A trader counts Pakistani rupee notes at a currency exchange booth in Peshawar, Pakistan December 3, 2018. REUTERS/Fayaz Aziz/Files

Low rates of tax collection have long been one of the biggest obstacles to economic development in Pakistan, which has a large informal economy and a fast-expanding population of 208 million people.

Only 1.8 million people file income tax returns.

Under one of three separate programmes, the World Bank will lend Pakistan $400 million to contribute to a sustainable increase in domestic revenue by broadening the tax base and facilitating compliance, the finance ministry said.

The programme’s targets include increasing the tax to gross domestic product ratio to 17 percent, raising the number of active taxpayers to 3.5 million, reducing the compliance burden of paying taxes and improving the efficiency of customs controls.

Another $400 million will go to higher education to support research in strategic sectors of the economy, the ministry said in a statement.
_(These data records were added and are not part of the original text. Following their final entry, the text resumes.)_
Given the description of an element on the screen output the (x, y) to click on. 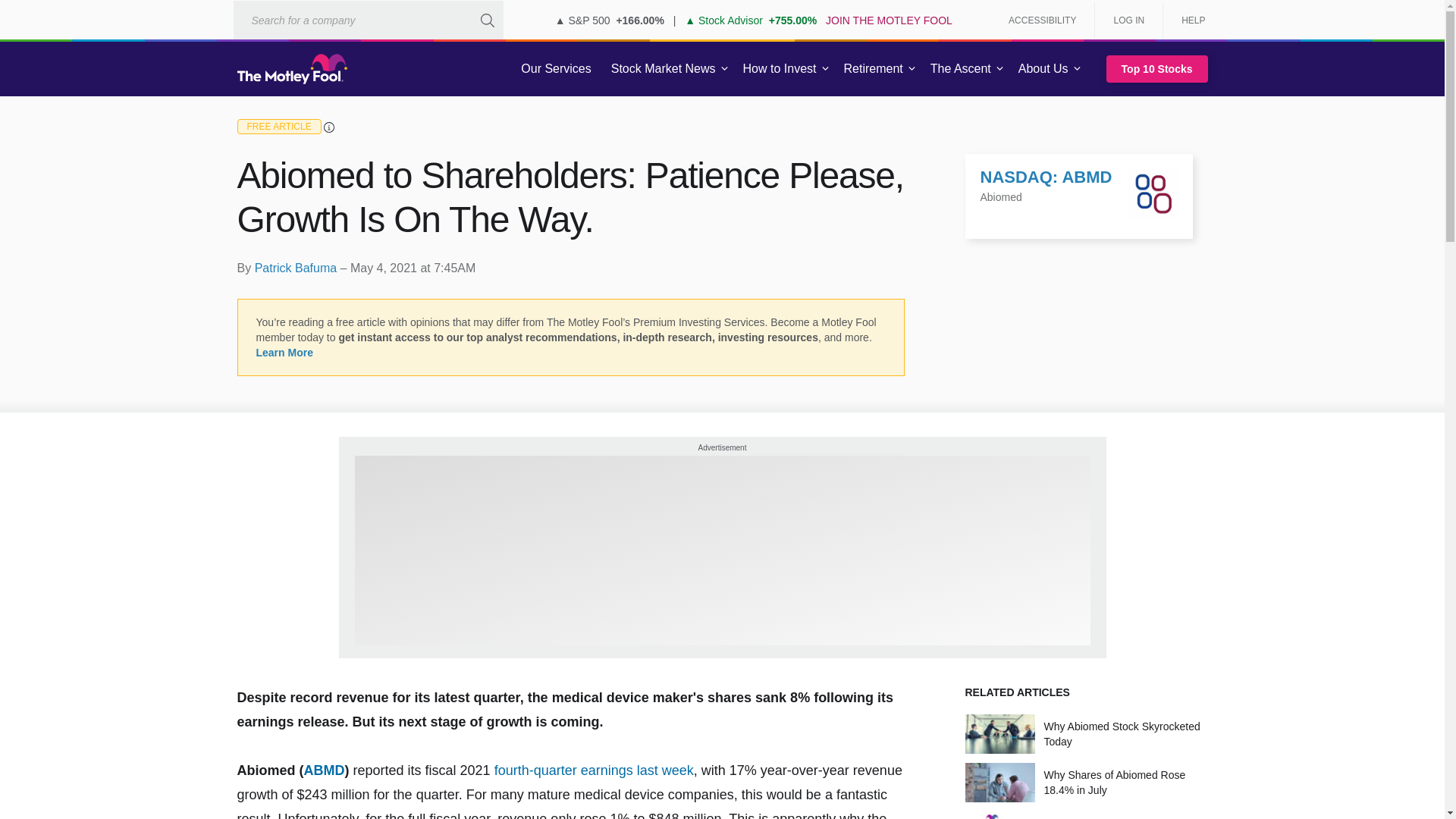
LOG IN (1128, 19)
Stock Market News (662, 68)
HELP (1187, 19)
ACCESSIBILITY (1042, 19)
Our Services (555, 68)
How to Invest (779, 68)
Given the description of an element on the screen output the (x, y) to click on. 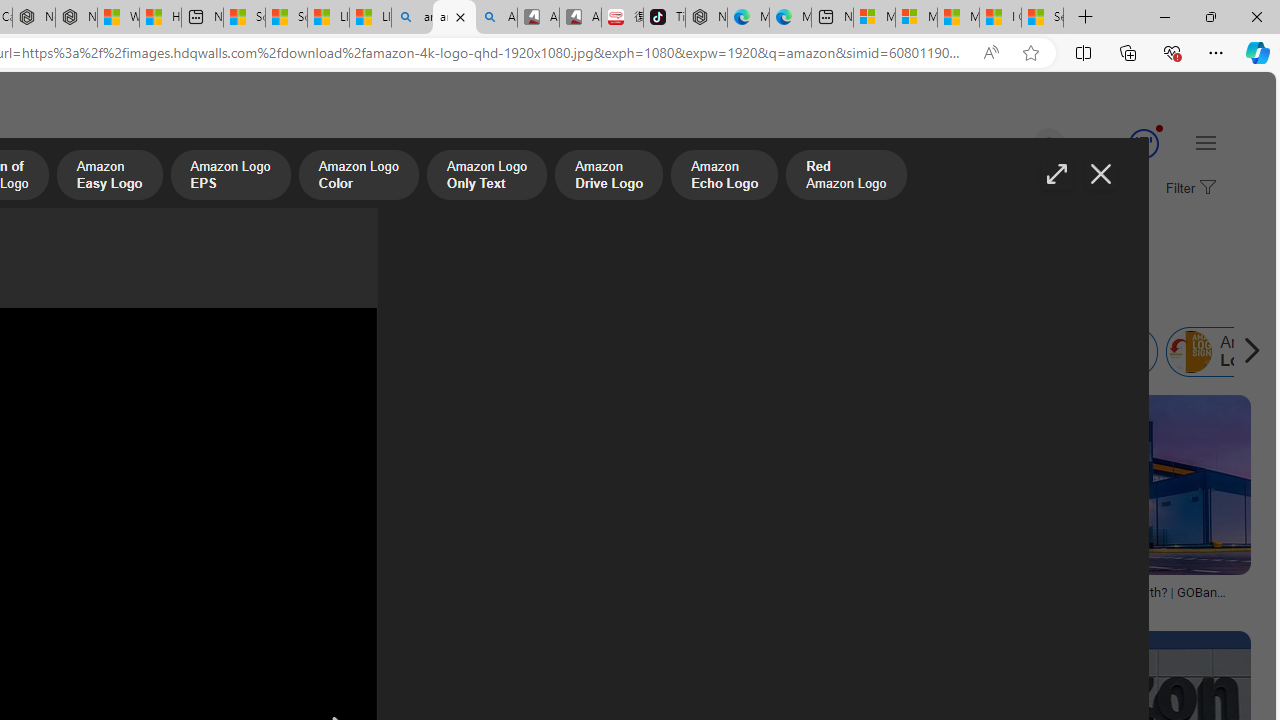
hdqwalls.com (802, 606)
Amazon Prime Membership (128, 351)
theverge.com (449, 605)
downdetector.ae (128, 605)
Amazon Package (1088, 351)
Given the description of an element on the screen output the (x, y) to click on. 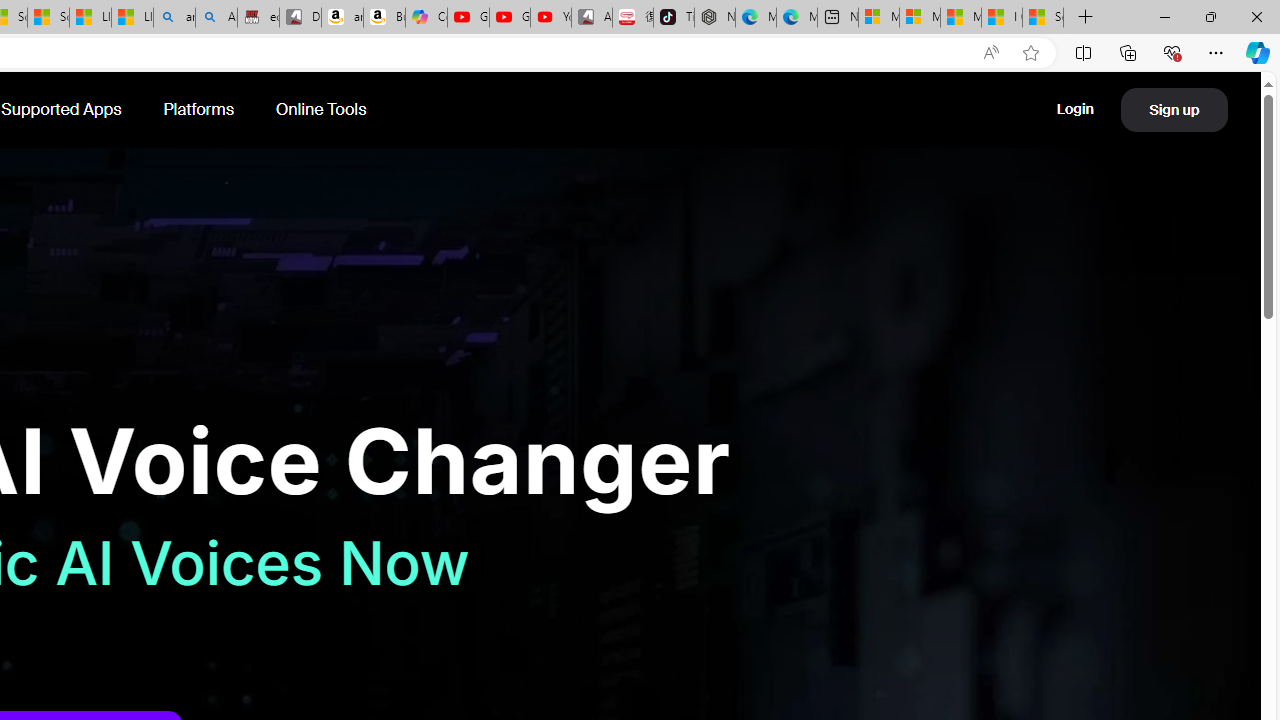
Copilot (425, 17)
Platforms  (200, 109)
Sign up (1174, 109)
I Gained 20 Pounds of Muscle in 30 Days! | Watch (1001, 17)
Given the description of an element on the screen output the (x, y) to click on. 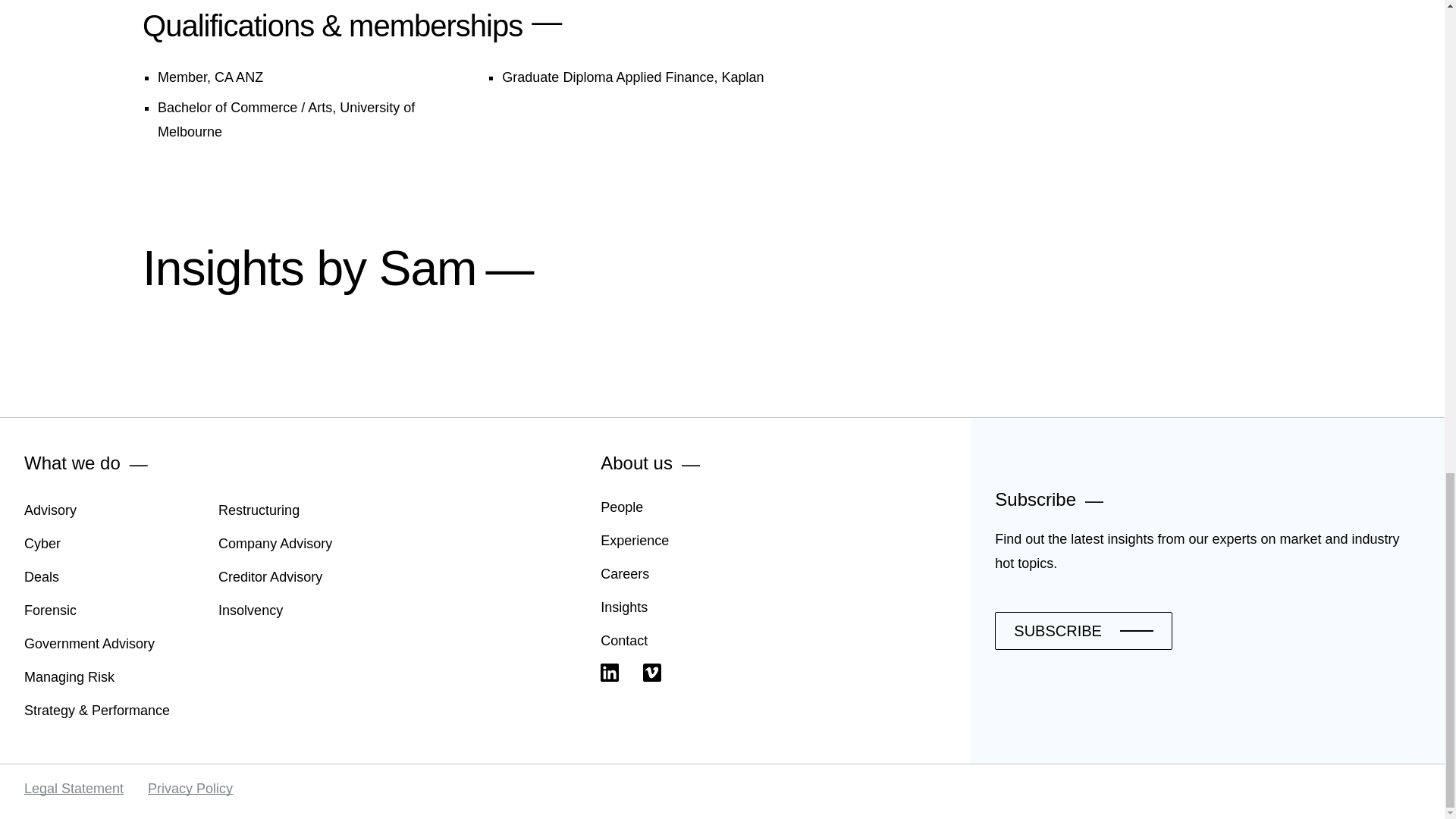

The remaining $118 million would be spent on revenue mobilisation and resource management in northwestern Khyber Pakhtunkhwa province, it said.

“These three projects represents future areas where Pakistan is investing in its people,” the World Bank’s country director, Patchamuthu Illangovan, said after signing the agreements.

The government last week targeted a sharp increase in tax revenues as it presented plans for next year’s budget, targeting tax revenues of 5.55 trillion rupees ($36.80 billion), up 25%, an ambitious goal as the government failed to hit the last fiscal year’s goal of 4.44 trillion rupees.

Analysts are doubtful the target can be met.

Prime Minister Imran Khan’s government is seeking to stabilise a wobbly economy with the IMF loan agreed in principle but contingent on Pakistan pushing ahead with reforms and measures to curb ballooning current and fiscal account deficits.

The government has already slashed its year to June 2019 growth forecast to 3.3% from the 6.2% predicted at the time of the last budget. The IMF’s estimates growth of about 2.9%.

The government has trimmed its growth estimate for the coming year to 2.4%.

Inflation, which hit 9% in May, is expected to come in at 11-13% during the 2019/2020 fiscal year.